* _WHAT YOU ARE ASKED TO DO_:
Please list each line from the rows below that contains the string "button".

Lines of data
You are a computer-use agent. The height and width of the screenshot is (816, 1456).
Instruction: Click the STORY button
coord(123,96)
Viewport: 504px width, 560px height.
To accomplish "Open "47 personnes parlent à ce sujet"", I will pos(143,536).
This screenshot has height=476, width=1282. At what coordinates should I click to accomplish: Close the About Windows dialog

---

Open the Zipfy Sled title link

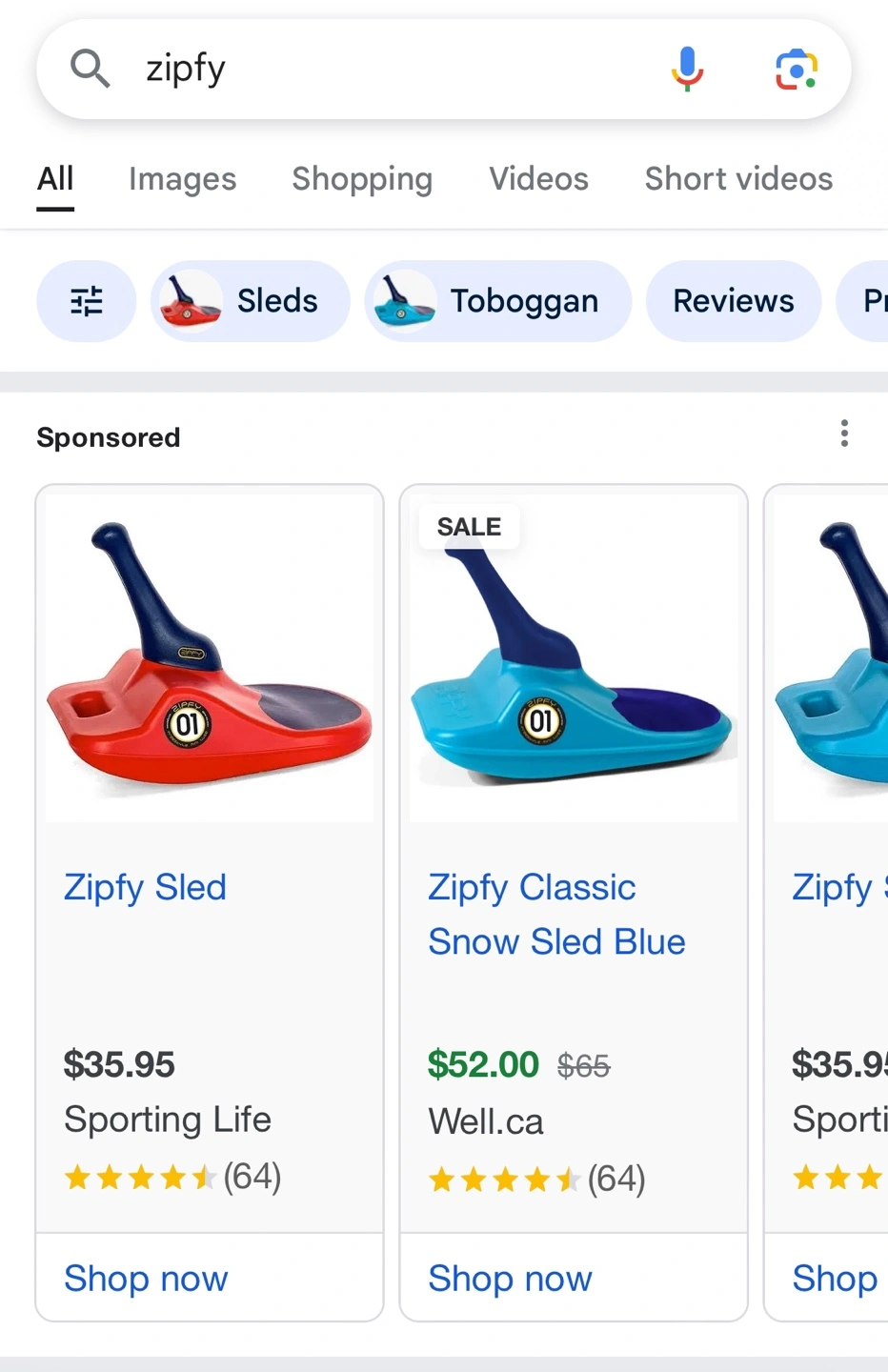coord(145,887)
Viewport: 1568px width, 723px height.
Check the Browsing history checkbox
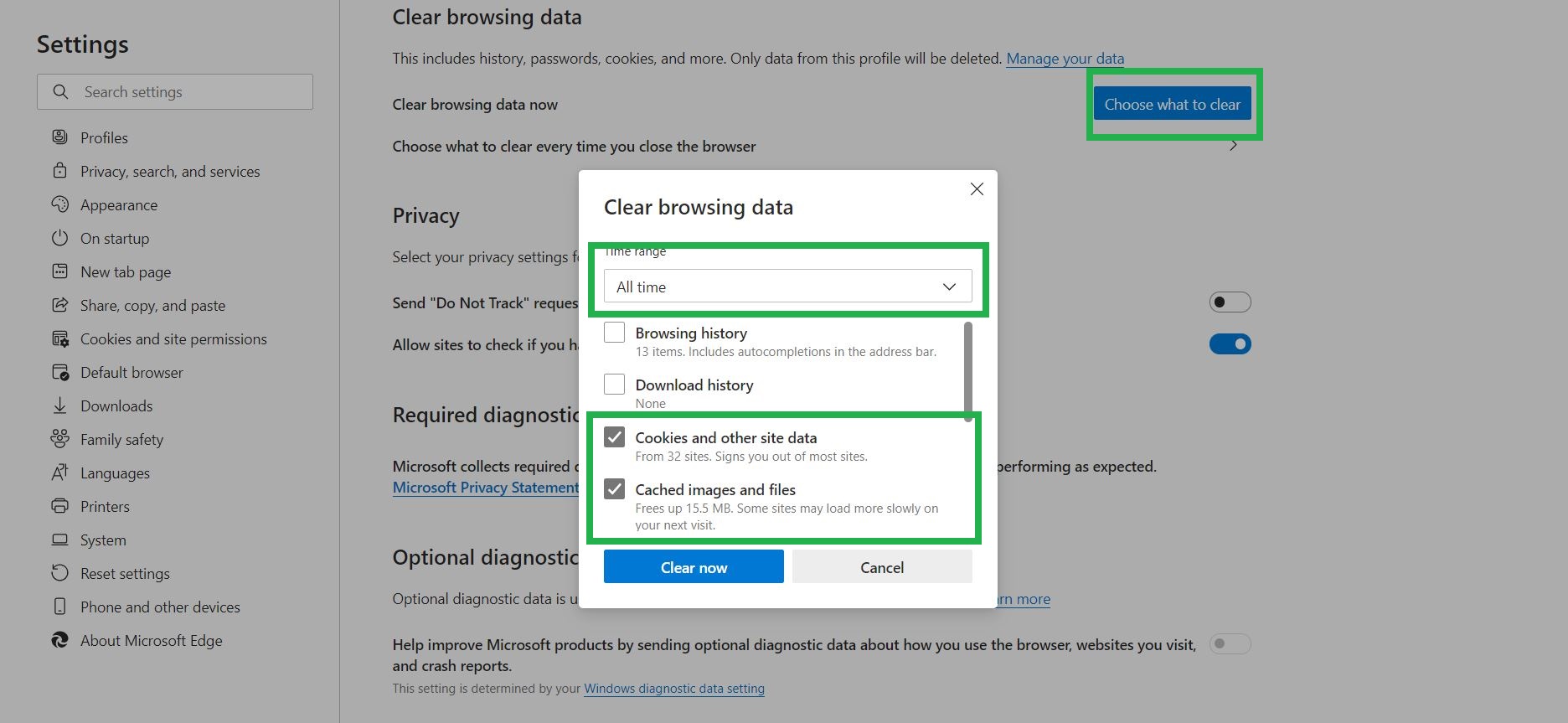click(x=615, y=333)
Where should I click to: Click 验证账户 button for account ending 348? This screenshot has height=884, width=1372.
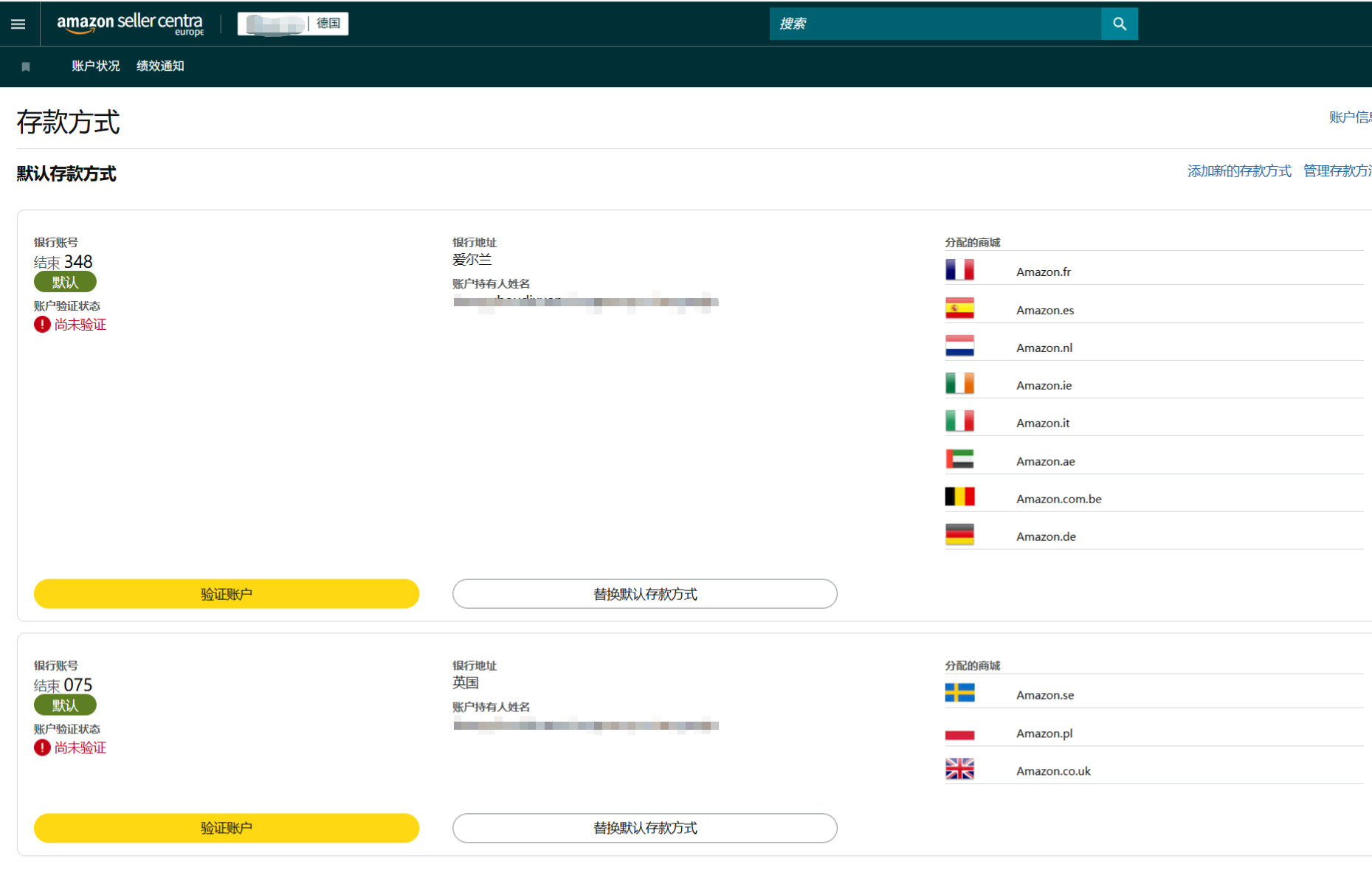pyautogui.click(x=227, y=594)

* _TASK RESULT_:
Instruction: Click the STORY button
Where should I click to: Click 验证账户 button for account ending 348? This screenshot has height=884, width=1372.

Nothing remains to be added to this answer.